Mangbetu Trumpet, early 20th century
Democratic Republic of Congo (Uele region)
Ivory; L. 50 in. (127 cm)
Purchase, Bequest of Olive Huber, by exchange, and Brian and Anne Todes Gift, 1999 (1999.74)
Animal horn or tusk trumpets with mouthpieces drilled into the side are found throughout Africa. Ivory trumpets often symbolize kingly power, and those associated with royal ensembles are decorated with skins, wooden extensions, and beautiful carving. This is true among the Mangbetu of the Democratic Republic of Congo, who fashioned this instrument.
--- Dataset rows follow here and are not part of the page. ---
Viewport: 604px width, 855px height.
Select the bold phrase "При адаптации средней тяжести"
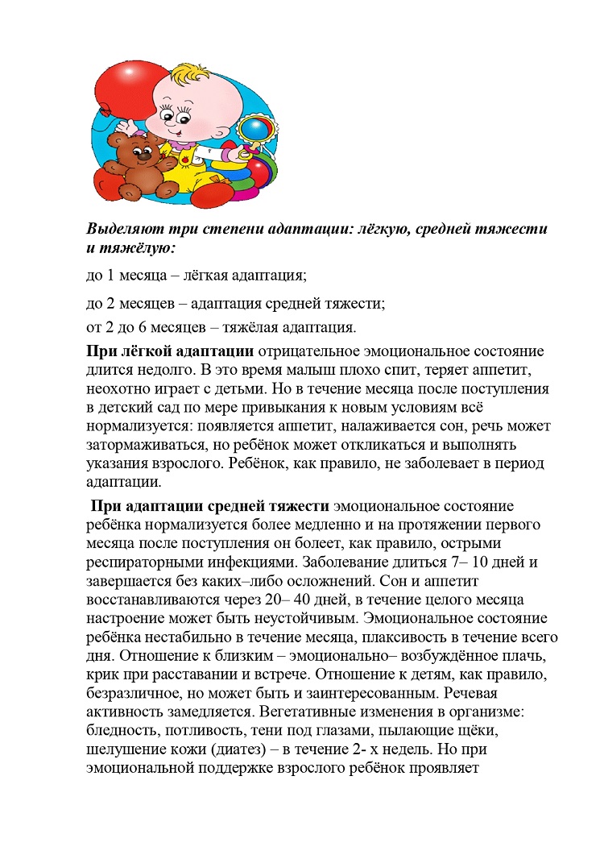(x=210, y=506)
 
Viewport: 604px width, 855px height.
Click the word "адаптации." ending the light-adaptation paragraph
(x=123, y=483)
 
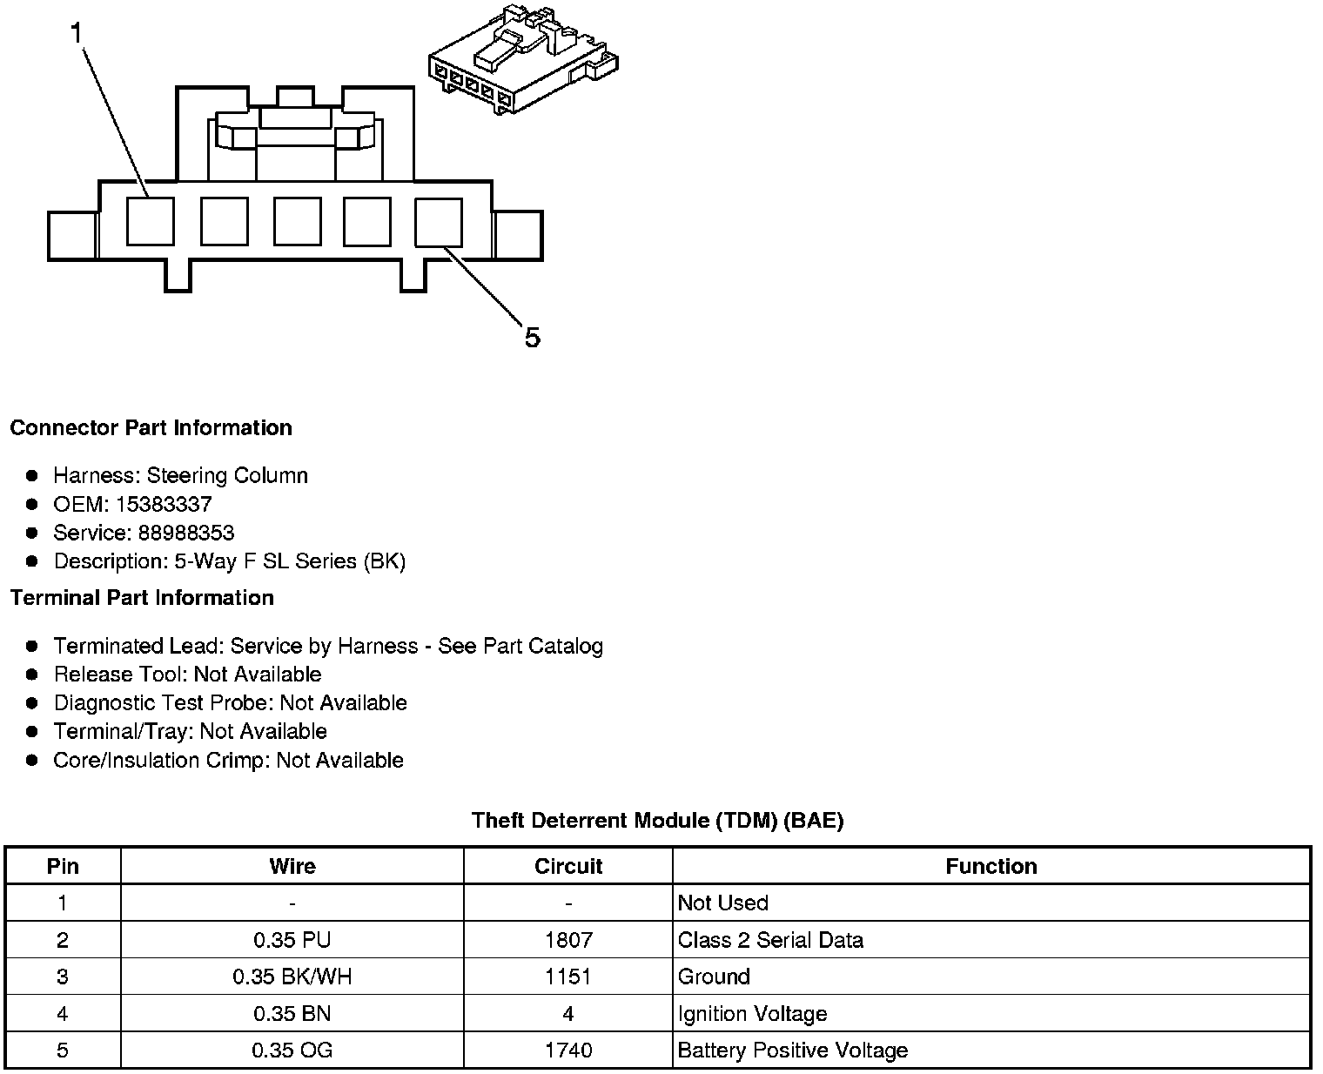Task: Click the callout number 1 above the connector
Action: coord(77,33)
Once acquired, the ivory is entrusted to carvers who may take over two months to re-form the tusk and make it playable. Royal instruments are carved in deep relief with ridges and a projecting mouthpiece, seen in this example at right of center. Another conspicuous royal motif, appearing at the left, is a canoe-shaped design. Elegant trumpets like this one are used in pairs to accompany dances or signal the entrance and departure of the king. Europeans prized instruments such as this because of their elegant design, and the Mangbetu responded by producing trade instruments that were unfinished and unplayable. The Museum's trumpet, however, is masterfully finished and possesses a booming voice.